Three notable things:

1. I was stared at by two foxes in the garden yesterday. They are getting bolder.

2. Our next door neighbour knocked last night as her shoe had flown over the fence into our garden whilst playing football with their son.

3. This made me laugh. I never thought I would find Schiller funny.

5 comments:

Anne Brooke said...

That Schiller story is soooo good - I love it! Foxes are nice too.

:))

Axxx

Anonymous said...

I saw Silent Witness to, I agree, incredibly scary and I thought it was quite powerfully written. I was watching it thinking "Have they got some young guy to write this? Someone newbie script writer who's been there?", as it just seemed so real. So I did some digging and the writer is a Timothy Prager (although the Silent Witness is not listed on imdb), so if it's the same bloke he's actually 51 and more famous for having written stuff like Haunted. All the same I thought it was very well written and equally depressing.

Cathy said...

That's really interesting, Lacer. I've now seen that it was directed by Susan Tully of Grange Hill and EastEnders fame, who has also directed on The Bill, I believe.

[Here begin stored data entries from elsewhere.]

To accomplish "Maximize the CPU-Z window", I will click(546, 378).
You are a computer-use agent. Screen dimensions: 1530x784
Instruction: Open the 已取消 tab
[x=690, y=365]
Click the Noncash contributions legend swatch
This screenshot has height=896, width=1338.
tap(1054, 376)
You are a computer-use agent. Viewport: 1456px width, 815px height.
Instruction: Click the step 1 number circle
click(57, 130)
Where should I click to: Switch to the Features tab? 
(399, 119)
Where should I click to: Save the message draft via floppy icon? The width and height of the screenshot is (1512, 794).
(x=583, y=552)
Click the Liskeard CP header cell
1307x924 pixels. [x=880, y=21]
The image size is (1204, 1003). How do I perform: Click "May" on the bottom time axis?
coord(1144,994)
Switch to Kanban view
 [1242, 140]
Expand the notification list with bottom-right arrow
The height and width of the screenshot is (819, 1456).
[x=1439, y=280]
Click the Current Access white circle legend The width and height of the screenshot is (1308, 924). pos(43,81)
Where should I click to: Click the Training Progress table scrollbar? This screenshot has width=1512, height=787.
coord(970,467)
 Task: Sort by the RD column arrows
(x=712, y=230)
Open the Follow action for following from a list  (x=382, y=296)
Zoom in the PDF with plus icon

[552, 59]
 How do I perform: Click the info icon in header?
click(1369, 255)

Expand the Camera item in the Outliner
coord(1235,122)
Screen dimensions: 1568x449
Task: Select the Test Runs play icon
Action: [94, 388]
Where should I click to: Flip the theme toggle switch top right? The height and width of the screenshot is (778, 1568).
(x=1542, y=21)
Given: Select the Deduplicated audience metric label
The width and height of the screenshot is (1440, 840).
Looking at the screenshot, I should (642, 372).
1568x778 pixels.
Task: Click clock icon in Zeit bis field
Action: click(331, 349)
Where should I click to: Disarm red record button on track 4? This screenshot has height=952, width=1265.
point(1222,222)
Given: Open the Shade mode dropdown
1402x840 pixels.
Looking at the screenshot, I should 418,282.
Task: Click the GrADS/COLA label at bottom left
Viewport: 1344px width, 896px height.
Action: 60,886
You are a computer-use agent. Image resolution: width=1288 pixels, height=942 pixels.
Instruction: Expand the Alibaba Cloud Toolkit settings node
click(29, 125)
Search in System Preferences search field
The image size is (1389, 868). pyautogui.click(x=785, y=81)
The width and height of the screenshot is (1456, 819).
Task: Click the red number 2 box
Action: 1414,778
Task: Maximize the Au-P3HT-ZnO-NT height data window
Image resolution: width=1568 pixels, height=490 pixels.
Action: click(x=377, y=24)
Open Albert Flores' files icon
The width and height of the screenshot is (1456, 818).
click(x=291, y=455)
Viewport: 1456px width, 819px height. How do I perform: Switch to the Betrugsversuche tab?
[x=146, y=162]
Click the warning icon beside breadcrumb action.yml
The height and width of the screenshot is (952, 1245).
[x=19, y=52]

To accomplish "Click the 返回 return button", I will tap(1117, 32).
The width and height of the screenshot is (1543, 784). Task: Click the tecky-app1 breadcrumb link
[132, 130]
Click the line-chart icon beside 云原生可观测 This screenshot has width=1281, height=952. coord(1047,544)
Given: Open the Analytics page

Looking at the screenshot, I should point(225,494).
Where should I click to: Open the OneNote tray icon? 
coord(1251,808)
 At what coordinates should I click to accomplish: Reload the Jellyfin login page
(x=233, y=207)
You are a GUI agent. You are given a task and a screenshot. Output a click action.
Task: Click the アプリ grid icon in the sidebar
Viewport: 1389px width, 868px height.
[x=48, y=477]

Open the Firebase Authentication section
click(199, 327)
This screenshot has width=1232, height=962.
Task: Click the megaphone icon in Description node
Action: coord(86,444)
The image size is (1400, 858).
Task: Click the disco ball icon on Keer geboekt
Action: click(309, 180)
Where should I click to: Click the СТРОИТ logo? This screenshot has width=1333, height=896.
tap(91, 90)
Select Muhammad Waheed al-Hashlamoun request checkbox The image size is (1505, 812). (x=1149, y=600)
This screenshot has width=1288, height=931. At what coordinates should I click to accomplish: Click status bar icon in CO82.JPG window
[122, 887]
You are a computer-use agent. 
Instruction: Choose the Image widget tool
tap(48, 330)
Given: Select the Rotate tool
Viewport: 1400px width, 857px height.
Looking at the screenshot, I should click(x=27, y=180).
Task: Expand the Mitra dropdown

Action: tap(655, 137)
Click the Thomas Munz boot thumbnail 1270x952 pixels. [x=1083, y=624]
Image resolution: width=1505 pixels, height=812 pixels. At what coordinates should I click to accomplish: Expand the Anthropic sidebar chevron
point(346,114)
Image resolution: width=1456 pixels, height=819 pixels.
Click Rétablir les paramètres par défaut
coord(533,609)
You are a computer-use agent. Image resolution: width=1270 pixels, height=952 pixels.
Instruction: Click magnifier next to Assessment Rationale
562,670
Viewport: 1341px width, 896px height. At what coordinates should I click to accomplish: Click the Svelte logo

Hubby missed the second part and when I told him what happened he said he was glad he did!

BooksPlease said...

I saw Silent Witness and thought it was scary and depressing, but it raised many questions, such as what can anyone do to break the cycle of violence. It came over as hopeless and it seemed that football may be the only way to form connections with the young boys. I wondered who that young man doing the football training was, why he was apparently alone in doing it and how come he was not also attacked.

All in all a good programme, I thought.

Deborah Carr (Debs) said...

I also saw the programme and despite being thoroughly depressed by the first episode had to see the second to see how it all turned out. Mind you, as it is based on fact (terrifying thought) it didn't make me feel any better by the end.

I'm impressed that Susan Tully was the director, I still think of her as the young girl on Eastenders.